The wild watch’s serpentine hands are tilted so the time can only be read by the wearer.


A lot can be—and has been—said about the whimsical timepieces engineered and crafted by Maximilian Büsser and his titular MB&F brand, but his mission can be summed up simply by the following quote: “I created MB&F to do what I believe in, making three-dimensional sculptural kinetic art pieces that give the time.”

From the WWII jet-inspired “Kittyhawk” HM4 to Porsche 918 Spyder-celebrating HM8 Mark 2, eye-catching 3D elements have always been hallmark of MB&F designs, and the same can be said of the new Legacy Machine FlyingT Onyx.

Beneath the convex sapphire crystal is an onyx dial. But while virtually every other watchmaker would merely cut the mineral into a flat face, MB&F has crafted the gemstone three-dimensionally into a dome—a feat easier said than done.

The onyx piece needed an asymmetrical cutout for the 60-second flying tourbillon, which is driven by a rear-facing, sun-shaped automatic winding rotor.

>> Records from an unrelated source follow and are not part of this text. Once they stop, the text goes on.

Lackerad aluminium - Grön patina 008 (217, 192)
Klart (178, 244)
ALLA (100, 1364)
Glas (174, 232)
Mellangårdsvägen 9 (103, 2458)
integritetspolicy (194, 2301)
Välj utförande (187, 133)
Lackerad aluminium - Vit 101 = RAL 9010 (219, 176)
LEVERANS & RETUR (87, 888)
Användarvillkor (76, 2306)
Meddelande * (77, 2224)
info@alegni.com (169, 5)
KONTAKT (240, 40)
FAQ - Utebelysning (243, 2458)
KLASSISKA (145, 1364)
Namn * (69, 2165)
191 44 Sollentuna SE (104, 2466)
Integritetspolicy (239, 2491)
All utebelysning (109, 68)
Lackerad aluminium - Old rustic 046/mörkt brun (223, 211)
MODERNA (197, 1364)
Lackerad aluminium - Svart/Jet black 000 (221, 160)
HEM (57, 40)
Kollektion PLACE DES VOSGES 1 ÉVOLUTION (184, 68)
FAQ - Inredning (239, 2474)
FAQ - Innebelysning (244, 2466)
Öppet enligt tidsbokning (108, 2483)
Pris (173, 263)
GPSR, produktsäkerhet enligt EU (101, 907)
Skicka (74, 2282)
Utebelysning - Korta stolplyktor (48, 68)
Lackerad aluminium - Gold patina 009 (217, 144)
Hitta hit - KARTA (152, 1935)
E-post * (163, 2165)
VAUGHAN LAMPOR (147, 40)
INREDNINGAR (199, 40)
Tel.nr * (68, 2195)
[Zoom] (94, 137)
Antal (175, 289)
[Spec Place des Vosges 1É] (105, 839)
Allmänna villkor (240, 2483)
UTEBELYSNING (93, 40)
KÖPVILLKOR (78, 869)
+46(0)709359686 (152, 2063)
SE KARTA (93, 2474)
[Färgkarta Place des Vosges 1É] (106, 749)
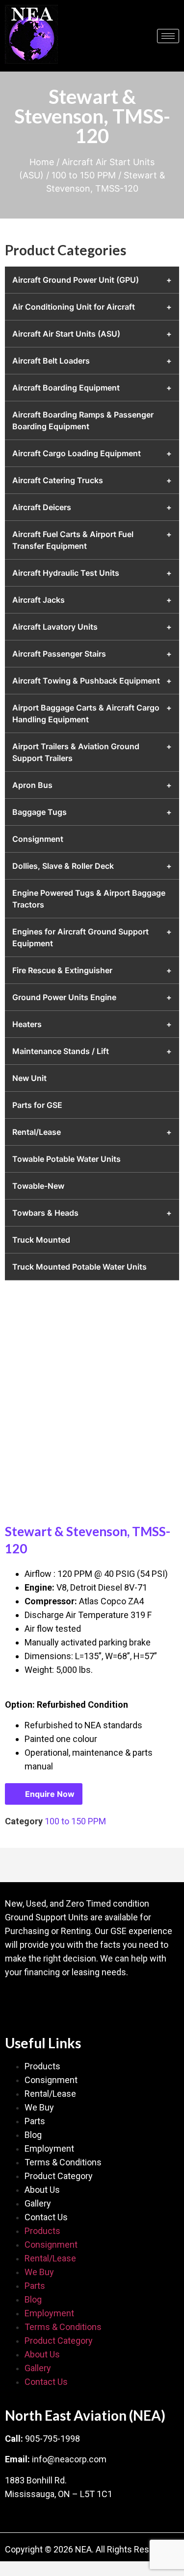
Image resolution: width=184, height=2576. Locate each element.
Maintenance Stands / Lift (60, 1051)
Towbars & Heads (45, 1213)
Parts (35, 2121)
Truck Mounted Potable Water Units (79, 1267)
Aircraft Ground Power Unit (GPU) (75, 280)
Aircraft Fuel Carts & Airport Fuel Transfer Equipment (72, 540)
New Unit (29, 1078)
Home (41, 162)
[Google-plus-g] (46, 2001)
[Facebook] (17, 2001)
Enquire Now (50, 1794)
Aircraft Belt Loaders (51, 361)
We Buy (39, 2107)
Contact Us (46, 2217)
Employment (49, 2148)
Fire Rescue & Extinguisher (62, 970)
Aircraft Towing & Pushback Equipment (86, 681)
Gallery (38, 2203)
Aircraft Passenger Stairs (59, 654)
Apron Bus (32, 785)
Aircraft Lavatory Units (55, 627)
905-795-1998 (52, 2438)
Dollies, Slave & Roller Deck (63, 866)
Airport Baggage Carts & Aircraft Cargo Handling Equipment (85, 713)
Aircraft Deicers (41, 507)
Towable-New (38, 1186)
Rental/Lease (36, 1132)
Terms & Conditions (63, 2162)
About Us (42, 2189)
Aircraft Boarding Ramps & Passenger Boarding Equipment (83, 420)
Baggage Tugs (39, 812)
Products (42, 2066)
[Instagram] (76, 2001)
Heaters (27, 1024)
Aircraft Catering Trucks (57, 480)
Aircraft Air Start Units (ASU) (66, 334)
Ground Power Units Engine (64, 997)
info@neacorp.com (69, 2459)
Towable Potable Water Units (66, 1159)
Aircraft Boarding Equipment (66, 388)
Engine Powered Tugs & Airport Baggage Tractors (88, 898)
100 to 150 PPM (84, 175)
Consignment (37, 839)
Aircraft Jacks (38, 600)
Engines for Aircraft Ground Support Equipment (80, 937)
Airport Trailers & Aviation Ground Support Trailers (75, 752)
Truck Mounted (41, 1240)
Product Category (59, 2176)
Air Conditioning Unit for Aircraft (73, 307)
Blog (33, 2135)
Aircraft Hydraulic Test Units (65, 573)
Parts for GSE (37, 1105)
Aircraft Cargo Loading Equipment (76, 453)
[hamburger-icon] (168, 36)
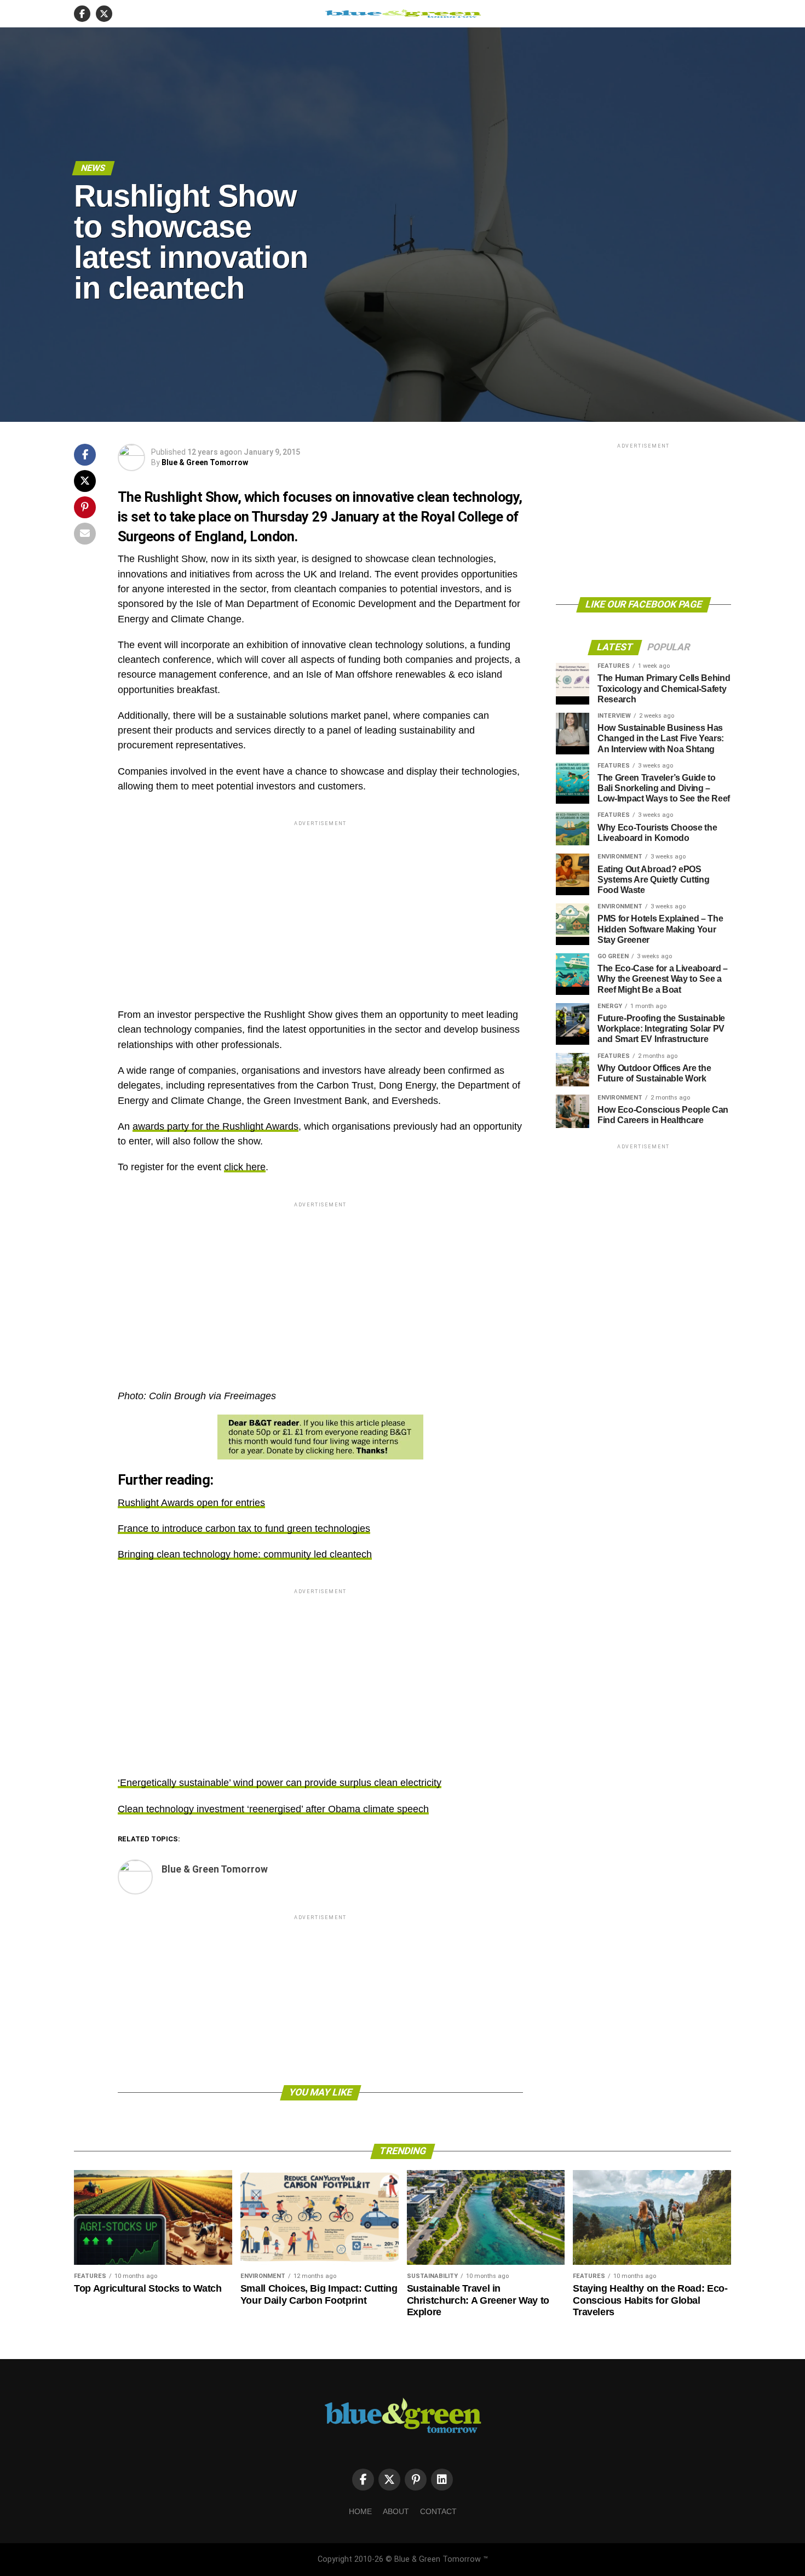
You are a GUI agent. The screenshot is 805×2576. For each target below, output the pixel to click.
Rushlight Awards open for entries (191, 1502)
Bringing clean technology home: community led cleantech (245, 1554)
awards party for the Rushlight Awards (215, 1126)
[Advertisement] (320, 905)
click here (245, 1166)
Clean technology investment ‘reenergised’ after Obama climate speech (273, 1809)
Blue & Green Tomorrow (205, 462)
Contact (438, 2511)
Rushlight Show (191, 497)
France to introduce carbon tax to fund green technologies (244, 1528)
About (396, 2511)
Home (360, 2511)
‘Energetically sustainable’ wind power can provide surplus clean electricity (279, 1782)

Variable thicknesses throughout the onyx dial were also required to accommodate the technical requirements of the movement plate.


Most of the onyx dial’s real estate is taken up by the stacked pieces of the movement itself, in line with Büsser’s love of three-dimensional figures. The time is actually displayed by serpentine hands on a secondary dial, which is somewhat curiously located at the 7 o’clock position and inclined at a 50-degree tilt so that it can be read only by the wearer.

This horological experimentalism is all contained in an elegant round gold case featuring elongated, Art Decco-harking lugs and a pair of crowns—the left is for winding, and the right is time-setting. The case’s form is traditional by-design, as MB&F’s Legacy Machines (LMs) are meant to be modern tributes to 19th-century watchmaking.


Onyx is just the latest evolution of the Legacy Machine FlyingT, first launched in 2019. And while the influence of sculpture is apparent, the true inspiration is more abstract.

“I wanted LM FlyingT to reflect the personality and qualities of the women of my family, particularly my mother,” Büsser’s said. “It had to combine supreme elegance with tremendous vitality.”


“The column-like structure of the flying tourbillon was very important to me as I felt very strongly that women form the pillar of humanity. At the same time, there is another layer of meaning coming in from the sun-shaped rotor, which incorporates the element of life-giving, a source of sustenance which we gravitate towards and around.”

Priced at $133,000, the LM FlyingT Onyx is available to purchase now.